--- RECORDS Enclosed Below ---
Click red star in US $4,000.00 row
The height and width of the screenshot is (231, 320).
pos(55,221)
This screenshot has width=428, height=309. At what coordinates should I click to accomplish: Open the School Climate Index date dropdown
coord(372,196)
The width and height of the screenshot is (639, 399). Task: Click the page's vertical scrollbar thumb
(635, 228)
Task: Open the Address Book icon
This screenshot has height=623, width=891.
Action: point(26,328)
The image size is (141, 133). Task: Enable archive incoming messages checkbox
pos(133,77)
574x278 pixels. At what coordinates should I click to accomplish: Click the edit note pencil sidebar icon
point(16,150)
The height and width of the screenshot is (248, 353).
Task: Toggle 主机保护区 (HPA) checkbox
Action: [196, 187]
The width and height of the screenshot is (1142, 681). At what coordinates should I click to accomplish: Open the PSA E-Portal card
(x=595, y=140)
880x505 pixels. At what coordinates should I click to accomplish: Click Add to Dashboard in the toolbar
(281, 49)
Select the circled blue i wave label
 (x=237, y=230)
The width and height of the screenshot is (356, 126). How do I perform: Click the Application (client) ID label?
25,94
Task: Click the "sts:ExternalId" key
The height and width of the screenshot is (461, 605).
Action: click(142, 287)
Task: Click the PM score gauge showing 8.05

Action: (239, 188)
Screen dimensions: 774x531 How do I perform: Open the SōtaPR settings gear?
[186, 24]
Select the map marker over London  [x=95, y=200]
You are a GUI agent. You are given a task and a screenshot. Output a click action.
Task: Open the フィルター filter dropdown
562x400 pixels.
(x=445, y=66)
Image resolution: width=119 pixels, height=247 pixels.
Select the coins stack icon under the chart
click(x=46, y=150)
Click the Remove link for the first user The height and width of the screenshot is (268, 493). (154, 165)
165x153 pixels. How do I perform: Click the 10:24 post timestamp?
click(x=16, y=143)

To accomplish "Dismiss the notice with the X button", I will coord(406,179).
--- End of Enclosed RECORDS ---
DESCRIPTION OF THE TASK
Each line from the one containing "Image resolution: width=119" to the final line above should be written out exactly; please omit the others.

RESPONSE
Image resolution: width=119 pixels, height=247 pixels.
Select the coins stack icon under the chart
click(x=46, y=150)
Click the Remove link for the first user The height and width of the screenshot is (268, 493). (154, 165)
165x153 pixels. How do I perform: Click the 10:24 post timestamp?
click(x=16, y=143)

To accomplish "Dismiss the notice with the X button", I will coord(406,179).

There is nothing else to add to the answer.